8. The method for evaluating the diffusion effect of a non-reactive asphalt rejuvenator according to claim 1, characterized in that, The logic for determining the interface complexity factor includes: calculating the difference between the actually measured fractal dimension and the reference value of the fractal dimension of the ideal smooth interface; When the difference is lower than the first preset threshold, the diffusion process is determined to be uniform penetration; When the difference is higher than the second preset threshold and the diffusion interface presents finger-shaped or root-like protrusions in the three-dimensional grayscale cloud image, it is determined that there is a false diffusion phenomenon. The quantitative diffusion morphology features also include calculating the spatial heterogeneity of the fractal dimension, dividing the diffusion interface into sectors, calculating the local fractal dimension in each sector, and obtaining the spatial uniformity evaluation index by calculating the discrete coefficient of the local fractal dimension. If the dispersion coefficient is greater than the preset fluctuation threshold, it is determined that the non-reactive asphalt rejuvenator has uneven flow in the horizontal direction. The evaluation method also incorporates pore structure characteristics, extracting the micropore distribution pattern inside the aged asphalt to analyze the contribution ratio of capillary driving effect and molecular diffusion effect of the non-reactive asphalt rejuvenator in the porous medium.

9. The method for evaluating the diffusion effect of a non-reactive asphalt rejuvenator according to claim 1, characterized in that, In the process of analyzing the diffusion dynamics, the time series of the sequence scan covers the initial stage, the middle stable stage and the late saturation stage of diffusion, and the time interval is adaptively adjusted according to the viscosity grade of the asphalt. The automated platform performs spatiotemporal registration on the scanning results from multiple time periods. It adopts a rigid registration algorithm based on mutual information and uses the geometric features of the aging asphalt bottom surface as a reference to spatially align the three-dimensional grayscale cloud images at different times. The principle of material diffusion is expressed using a modified Fick's second law, which states that the first partial derivative of the concentration of the non-reactive asphalt rejuvenator with respect to time is equal to the product of the diffusion coefficient and the second partial derivative of the concentration with respect to spatial displacement. The diffusion coefficient under different temperature conditions was obtained by integral fitting of the concentration distribution curves at different scanning times.
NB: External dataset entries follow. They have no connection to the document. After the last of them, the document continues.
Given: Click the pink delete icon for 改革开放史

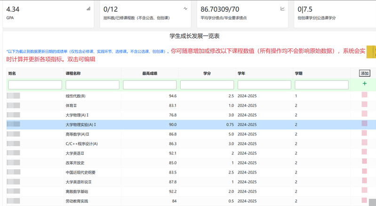Looking at the screenshot, I should pos(364,162).
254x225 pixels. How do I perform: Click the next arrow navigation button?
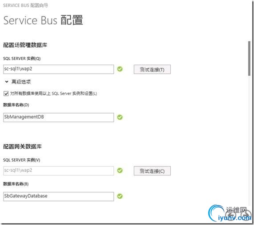point(246,216)
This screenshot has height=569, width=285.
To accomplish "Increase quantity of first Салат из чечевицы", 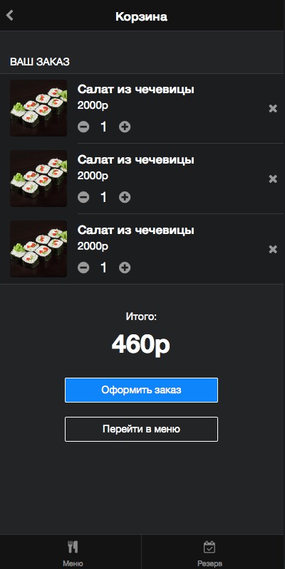I will 125,127.
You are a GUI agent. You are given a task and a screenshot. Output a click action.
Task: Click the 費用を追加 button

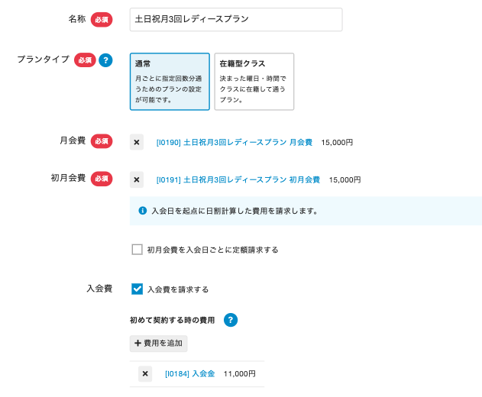coord(159,344)
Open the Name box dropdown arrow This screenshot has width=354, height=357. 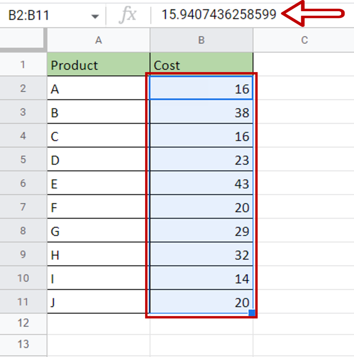pyautogui.click(x=94, y=16)
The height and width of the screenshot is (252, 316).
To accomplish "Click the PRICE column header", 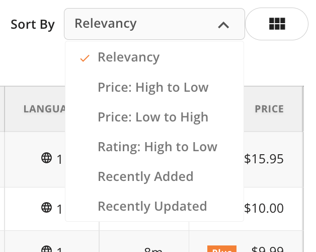I will pos(269,109).

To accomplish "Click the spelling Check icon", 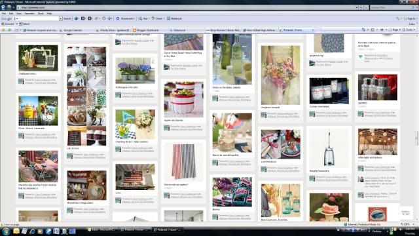I will 157,18.
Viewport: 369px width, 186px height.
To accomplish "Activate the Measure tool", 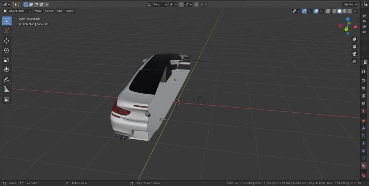I will coord(6,89).
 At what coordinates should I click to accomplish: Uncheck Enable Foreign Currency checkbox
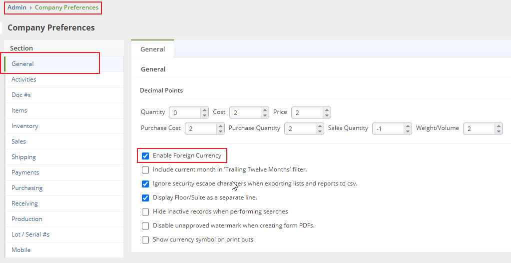[x=145, y=156]
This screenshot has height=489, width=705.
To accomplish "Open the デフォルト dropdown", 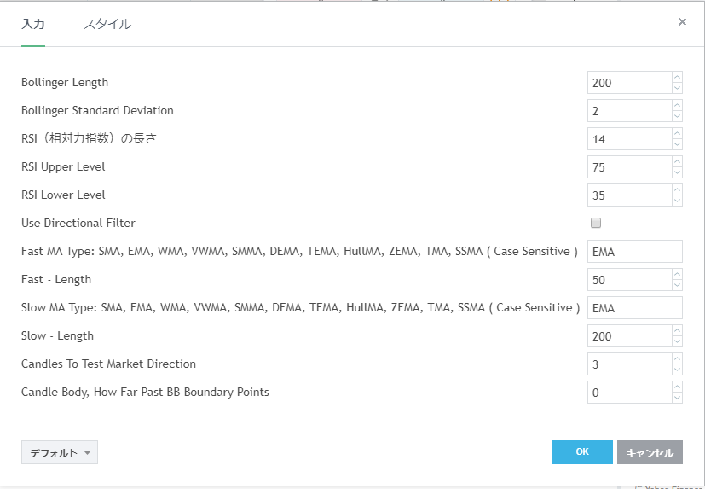I will point(60,453).
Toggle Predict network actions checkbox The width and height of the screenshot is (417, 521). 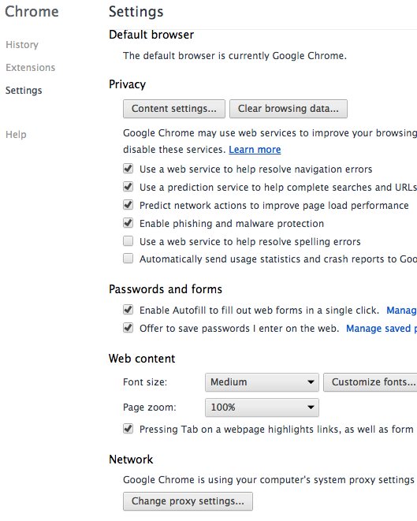[128, 205]
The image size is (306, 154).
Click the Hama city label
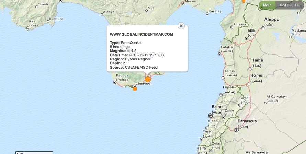coord(257,60)
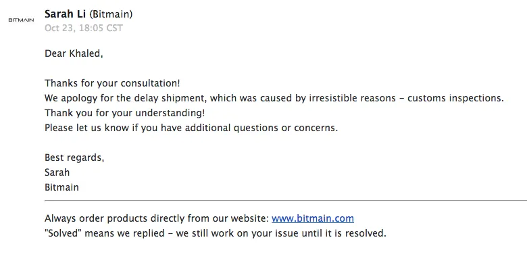The width and height of the screenshot is (527, 267).
Task: Click the horizontal signature divider line
Action: 286,200
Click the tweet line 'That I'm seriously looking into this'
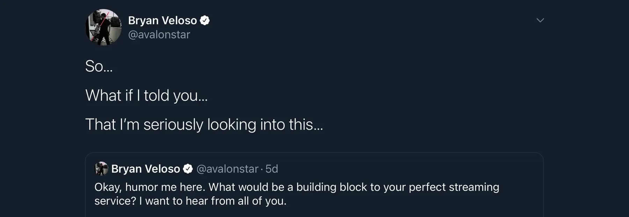The image size is (629, 217). coord(204,124)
10. The method for evaluating the diffusion effect of a non-reactive asphalt rejuvenator according to claim 1, characterized in that, The generation of the diffusion activation energy spectrum is based on the evolution of the Arrhenius equation. The activation energy required for the diffusion of the non-reactive asphalt rejuvenator molecules is determined by calculating the linear relationship between the natural logarithm of the diffusion coefficient and the reciprocal of the absolute temperature. The activation energy is obtained by multiplying the absolute value of the slope of the linear relationship by the ideal gas constant. The smaller the activation energy value, the easier it is for the non-reactive asphalt rejuvenator to overcome the cohesive forces between the aged asphalt molecules. The evaluation method also includes conducting microhardness tests on the recycled aged asphalt, measuring its mechanical modulus and hardness index through nanoindentation tests, and performing spatial coupling analysis between the micromechanical data and the three-dimensional density distribution data to construct a mapping model between mechanical properties and rejuvenator concentration. A multi-dimensional evaluation index system is established, which includes the average diffusion depth, the standard deviation of the volume density distribution, the interface roughness coefficient, and the attenuation constant of the concentration gradient. The comprehensive performance score is obtained by weighting and summing the various indicators, and the construction process parameters are optimized based on the score.